Vaclav Hanzl edited this page Oct 31, 2022 · 8 revisions

In a nutshell:

  • Prak uses unicode utf-8 in NFC.
  • If prak encounters NFD at the input, it prints warning and converts text to NFC.
  • Prak also deletes any BOM found at the start of any line.
  • Prak works with any combination of CR and LF.

What is Unicode and utf-8

Unicode is a character set of all characters of the world. Computers manage it quite well today so there is no reason to use one-country-only character sets anymore (like Latin-2).

Encoding utf-8 is a clever way to encode Unicode in such a way that old good ASCII characters remain encoded exactly the same as they were 50 years ago. That's called backward compatibility. Any sane engineer will choose utf-8.

There is also utf-16. You open it in an editor expecting ASCII and see just garbage. Windows engineers have that strange love for incompatible things, so you may encounter it on Windows and praat has it as a default on Windows. Just switch your praat to utf-8.

What is NFC and NFD

Unicode has two ways to represent letters with accents:

  • as one character which happens to have accent as its integral part (NFC, composed)
  • as two characters: letter + accent (NFD, decomposed)

As long as all the accented letters you need do exist in Unicode in a composed form (very likely), NFC is an obvious choice.

NFD is not a total nonsense - it is like, say, driving on the left side. As long as everybody else on your island agrees, it works. But do not try it here. Decomposed characters can arise (you guessed it) on Windows, popping up for no particular reason. It you cut-n-paste text around, you can have NFD parts in otherwise fine NFC text and it looks exactly the same and certainly leads to bugs. When prak encounters NFD (in TextGrid or in exceptions.txt), in converts it to NFC and prints a lengthy and very fair warning.

What is BOM (and CR and LF)

BOM is an invisible character added by some Windows software at the beginning of file. Apart from breaking other software, BOM does not do much. Prak silently deletes BOM on input, not only at the beginning of file but at start of any line - just in case you contaminated your text by cut-n-paste of some first line got elsewhere.
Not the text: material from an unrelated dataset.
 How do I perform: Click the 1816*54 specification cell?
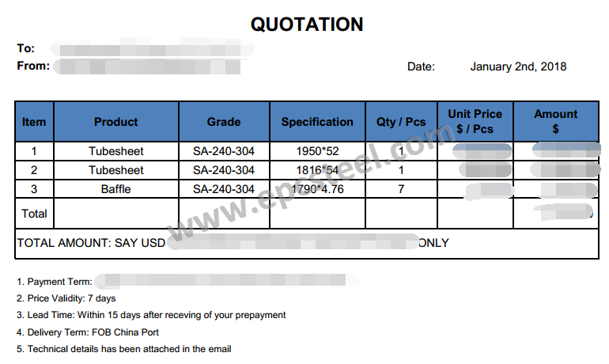coord(317,170)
CR and LF are "carriage return" (go to beginning of line) and "line feed" (go to next line). It made sense on mechanical typewriters. Does not make so much sense in computer files today. Sane systems us just LF as end of line. (You know or guessed by now where you can encounter CR+LF, right?) Prak works with both just LF and CR+LF as end of line. In fact, for TextGrid, it takes some effort to smuggle such characters into string. For exceptions.txt, you can safely edit it with software which saves with CR+LF and it will work.

Phone enconding

Unicode has IPA characters but there is much more to consider, see Phone symbols.